The “best” part of all of this dirty story is that the only reason Tanjala was ever investigated and convicted of corruption in Romania was because of the testimony of two other criminals, Crinuta Dumitrean and Alina Bica. Dumitrean was the head of ANRP, the government agency which handles the privatization of Communist era government-owned property (which is the agency that Tanjala defrauded for a cool 100 million euros) and Bica was the head of DIICOT, the thieving idiots who are kinda, sorta in charge of stopping terrorism and organized crime.

Let’s review:

  • Prior to 1989, Tanjala is paid to ruin the lives of people who disagree with the government in Communist Romania.
  • Immediately following the revolution, Tanjala and his buddies form a secret police unit which plays an instrumental role in crushing democracy during the Mineriad of 1990.
  • Tanjala then joins a political party for fun and profit, mostly profit.
  • Tanjala goes to the United States in 2003 where he befriends another Romanian crook and ultimately goes into business with him.
  • All goes well until his fellow crooks snitch on Tanjala in 2008, causing him to flee Romania.
  • Tanjala hightails it to the United States where he lives a great life, flying around with celebrities at his airfield that he bought for more than 2 million dollars.
  • Tanjala is convicted in absentia and put on Interpol’s fugitive list.
  • Tanjala then pays someone $50,000 to leave the United States without being arrested.
  • Tanjala travels the Caribbean, working on his tan and enjoying the good life.
  • After leaving the Cayman Islands and heading to Jamaica, a miracle happens and a border officer actually checks Interpol and finds out Tanjala is on the most wanted list.
  • Tanjala gets sent back to Cayman where he tries to bribe his way out of trouble.
  • This week, justice is served. Tanjala loses his case and is set to be extradited to Romania.

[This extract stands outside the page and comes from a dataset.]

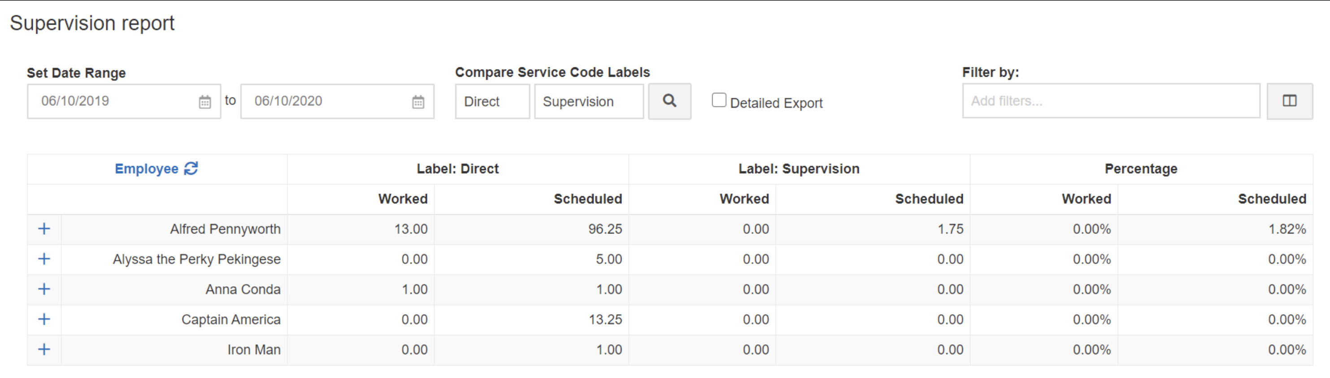
Task: Open the column layout toggle button
Action: (1289, 101)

Tanjala told the Cayman judge that he feared for his life if he is sent to Romania to serve his 5-year jail sentence. Considering the huge numbers of people dying in Romanian jails, he might be right.

But even if he does die, the people of Romania will never get their 100 million euros back and Tanjala’s family is still living the good life in south Florida.

5 thoughts on “The Curious Case of Mihai Tanjala

  1. Hello I have met this sob and I can’t tell you very exactly how corrupt he was, and that the USA authorities at some point arrested him and let him go.

    Adkin if you need info contact me to the email address provided


  2. The airfield is a business…it needs to be run effectively to generate any income. Mihai is not a pilot. Never seen anyone here that could be called a celebrity. No family here, they bailed on him.


  3. It’s never enough to put someone on an Interpol or other list. In that case, the individual can lay low or change his identity and he’ll never be caught. (I am surprised that a millionaire didn’t get a new passport with a different name.)

    Regardless of where the fugitives live, if Romania really wanted to catch them, they would need to actively search for them.